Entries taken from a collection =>
- Opening Delimiter -

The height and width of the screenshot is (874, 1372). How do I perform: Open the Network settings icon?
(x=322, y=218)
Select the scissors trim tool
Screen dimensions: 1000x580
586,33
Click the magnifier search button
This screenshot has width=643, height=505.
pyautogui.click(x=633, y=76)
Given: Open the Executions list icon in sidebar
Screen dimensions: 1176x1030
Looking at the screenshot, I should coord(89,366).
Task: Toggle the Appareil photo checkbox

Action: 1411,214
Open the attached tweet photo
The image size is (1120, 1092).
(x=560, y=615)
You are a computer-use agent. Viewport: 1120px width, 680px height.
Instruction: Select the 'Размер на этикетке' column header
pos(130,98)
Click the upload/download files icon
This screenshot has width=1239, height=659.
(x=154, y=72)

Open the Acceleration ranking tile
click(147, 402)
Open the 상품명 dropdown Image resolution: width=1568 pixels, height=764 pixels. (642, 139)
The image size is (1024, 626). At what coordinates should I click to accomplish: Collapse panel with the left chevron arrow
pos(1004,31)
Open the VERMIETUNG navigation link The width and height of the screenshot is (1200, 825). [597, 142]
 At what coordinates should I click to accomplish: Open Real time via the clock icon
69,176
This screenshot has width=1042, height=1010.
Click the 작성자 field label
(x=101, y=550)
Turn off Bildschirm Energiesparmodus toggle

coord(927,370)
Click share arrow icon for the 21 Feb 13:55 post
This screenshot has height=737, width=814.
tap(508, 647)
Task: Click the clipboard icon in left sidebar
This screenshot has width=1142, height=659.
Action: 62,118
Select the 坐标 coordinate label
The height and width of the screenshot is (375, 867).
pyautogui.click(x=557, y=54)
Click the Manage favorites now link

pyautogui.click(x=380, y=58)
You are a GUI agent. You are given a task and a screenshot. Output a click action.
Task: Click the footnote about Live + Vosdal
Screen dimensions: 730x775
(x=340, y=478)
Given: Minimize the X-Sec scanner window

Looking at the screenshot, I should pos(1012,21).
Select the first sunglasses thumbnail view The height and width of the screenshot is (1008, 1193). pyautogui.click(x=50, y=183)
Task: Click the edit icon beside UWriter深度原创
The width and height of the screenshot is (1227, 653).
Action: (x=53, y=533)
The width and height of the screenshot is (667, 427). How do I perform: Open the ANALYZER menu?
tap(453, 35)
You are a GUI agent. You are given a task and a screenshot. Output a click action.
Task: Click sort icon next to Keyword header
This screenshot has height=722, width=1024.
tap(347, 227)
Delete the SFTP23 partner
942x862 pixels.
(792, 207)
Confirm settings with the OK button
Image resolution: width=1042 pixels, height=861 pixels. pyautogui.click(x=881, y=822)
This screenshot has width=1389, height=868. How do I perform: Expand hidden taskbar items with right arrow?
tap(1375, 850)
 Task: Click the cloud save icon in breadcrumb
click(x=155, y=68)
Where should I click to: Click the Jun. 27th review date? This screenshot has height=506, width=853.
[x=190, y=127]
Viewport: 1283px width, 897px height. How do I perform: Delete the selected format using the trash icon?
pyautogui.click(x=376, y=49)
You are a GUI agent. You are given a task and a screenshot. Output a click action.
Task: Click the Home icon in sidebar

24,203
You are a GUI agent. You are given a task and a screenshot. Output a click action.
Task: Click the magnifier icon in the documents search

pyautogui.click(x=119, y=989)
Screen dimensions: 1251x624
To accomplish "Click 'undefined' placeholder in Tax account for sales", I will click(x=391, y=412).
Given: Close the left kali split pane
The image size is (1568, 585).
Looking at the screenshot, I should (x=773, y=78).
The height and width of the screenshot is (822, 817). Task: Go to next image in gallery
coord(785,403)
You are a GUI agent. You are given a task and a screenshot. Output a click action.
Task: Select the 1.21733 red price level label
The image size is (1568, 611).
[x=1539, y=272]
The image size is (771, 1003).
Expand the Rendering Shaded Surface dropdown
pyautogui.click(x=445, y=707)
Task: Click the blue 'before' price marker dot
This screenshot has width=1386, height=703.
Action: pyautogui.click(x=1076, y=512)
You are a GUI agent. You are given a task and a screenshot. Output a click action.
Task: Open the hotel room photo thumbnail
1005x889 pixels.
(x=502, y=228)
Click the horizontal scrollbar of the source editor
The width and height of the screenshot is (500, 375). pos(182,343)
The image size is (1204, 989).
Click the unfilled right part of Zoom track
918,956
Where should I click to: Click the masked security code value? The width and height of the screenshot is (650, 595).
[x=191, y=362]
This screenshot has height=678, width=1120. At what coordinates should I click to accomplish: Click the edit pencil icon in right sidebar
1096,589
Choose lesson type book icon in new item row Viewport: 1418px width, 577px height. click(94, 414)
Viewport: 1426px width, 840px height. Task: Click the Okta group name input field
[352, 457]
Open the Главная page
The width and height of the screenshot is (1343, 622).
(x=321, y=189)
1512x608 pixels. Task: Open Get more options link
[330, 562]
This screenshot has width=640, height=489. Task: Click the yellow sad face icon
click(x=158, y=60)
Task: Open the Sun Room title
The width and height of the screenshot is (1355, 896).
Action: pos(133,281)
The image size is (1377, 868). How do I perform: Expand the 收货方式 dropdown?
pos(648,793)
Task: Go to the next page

- Closing Delimiter -

Task brief => Extract from the records above the lines from the one containing "Task: Click the magnifier" to the one containing "Choose lesson type", both lines included, exactly as they appear and with nothing else.

Response to this exercise =>
Task: Click the magnifier icon in the documents search

pyautogui.click(x=119, y=989)
Screen dimensions: 1251x624
To accomplish "Click 'undefined' placeholder in Tax account for sales", I will click(x=391, y=412).
Given: Close the left kali split pane
The image size is (1568, 585).
Looking at the screenshot, I should (x=773, y=78).
The height and width of the screenshot is (822, 817). Task: Go to next image in gallery
coord(785,403)
You are a GUI agent. You are given a task and a screenshot. Output a click action.
Task: Select the 1.21733 red price level label
The image size is (1568, 611).
[x=1539, y=272]
The image size is (771, 1003).
Expand the Rendering Shaded Surface dropdown
pyautogui.click(x=445, y=707)
Task: Click the blue 'before' price marker dot
This screenshot has width=1386, height=703.
Action: pyautogui.click(x=1076, y=512)
You are a GUI agent. You are given a task and a screenshot. Output a click action.
Task: Open the hotel room photo thumbnail
1005x889 pixels.
(x=502, y=228)
Click the horizontal scrollbar of the source editor
The width and height of the screenshot is (500, 375). pos(182,343)
The image size is (1204, 989).
Click the unfilled right part of Zoom track
918,956
Where should I click to: Click the masked security code value? The width and height of the screenshot is (650, 595).
[x=191, y=362]
This screenshot has height=678, width=1120. At what coordinates should I click to accomplish: Click the edit pencil icon in right sidebar
1096,589
Choose lesson type book icon in new item row Viewport: 1418px width, 577px height. click(94, 414)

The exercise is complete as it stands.